Planning as a cure for getting lost in rabbit holes

One thing that I didn’t feel completely content with regards to the work on my side project was that I sometimes was getting lost down some rabbit holes, mostly on technical matters, like getting some makefile right or getting types right in TypeScript. This could take entire mornings with nothing to show for, and when this came out a couple of times during my own weekly retrospective, I decided I should do something about it.

I wrote a couple of weeks ago that one realization I had recently was that if the intent is to get something finished, it’s much easier if I prioritize and measure the progress by focusing on user-features than on tech-tasks.
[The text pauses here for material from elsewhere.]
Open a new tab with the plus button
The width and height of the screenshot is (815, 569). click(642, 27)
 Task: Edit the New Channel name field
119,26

And now, as I bitterly looked at those days when I was getting lost in technicalities, I thought that maybe I can apply that yard-stick to them too.

So, I went back to my wireframes in NinjaMock and made a rough estimation for each of the 30 pages that I’ve sketched at the beginning of the project: 32 weeks of feature work in total.
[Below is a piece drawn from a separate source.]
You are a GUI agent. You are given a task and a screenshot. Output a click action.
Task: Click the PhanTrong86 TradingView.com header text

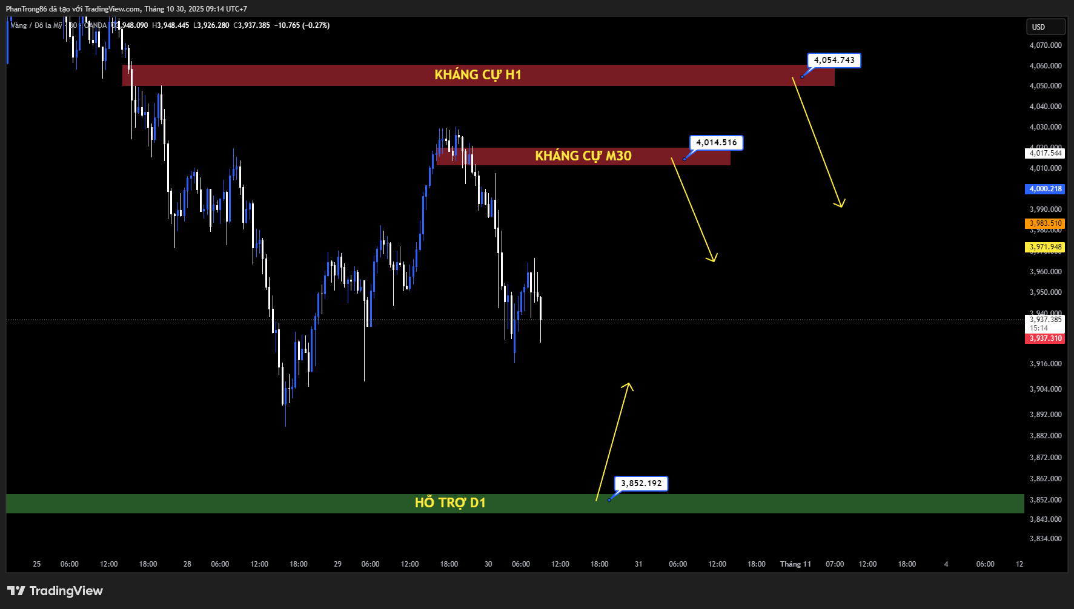coord(126,9)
With this, I planned work for every day for the next two weeks, some feature work, some technical work, and a bit of buffer to account for estimation error. Now, when I sit to work on the project, I know what work I have to do on that day and, after a week of working in that rhythm, I can tell that it helps me stay focused on the important things.
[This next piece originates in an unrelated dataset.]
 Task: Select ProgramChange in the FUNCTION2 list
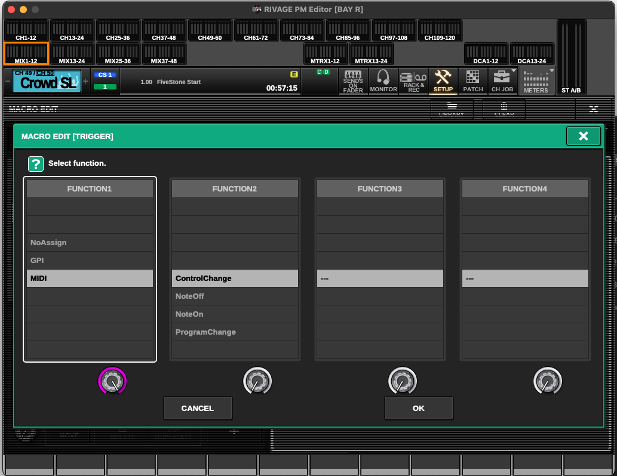tap(235, 332)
Surely new things come up as I go: I find that something takes longer to do, and things that I haven’t accounted for, and if they’re of a size that would derail my plan, I just put them in a “.next” list in my WorkFlowy. This is part of the process and doing this consciously and less reactive gives me a sense of predictability and stability, which I find is important for any long-term effort. It seems that this process also pushes me to do the estimation more diligently, invest just a little more time to think about it when I do the sprint planning.

I am sure it will take some time until this becomes second nature, but having just a bit of structure in place to guide my day-to-day efforts reduces my disorientation and also offers some sense of the overall progress.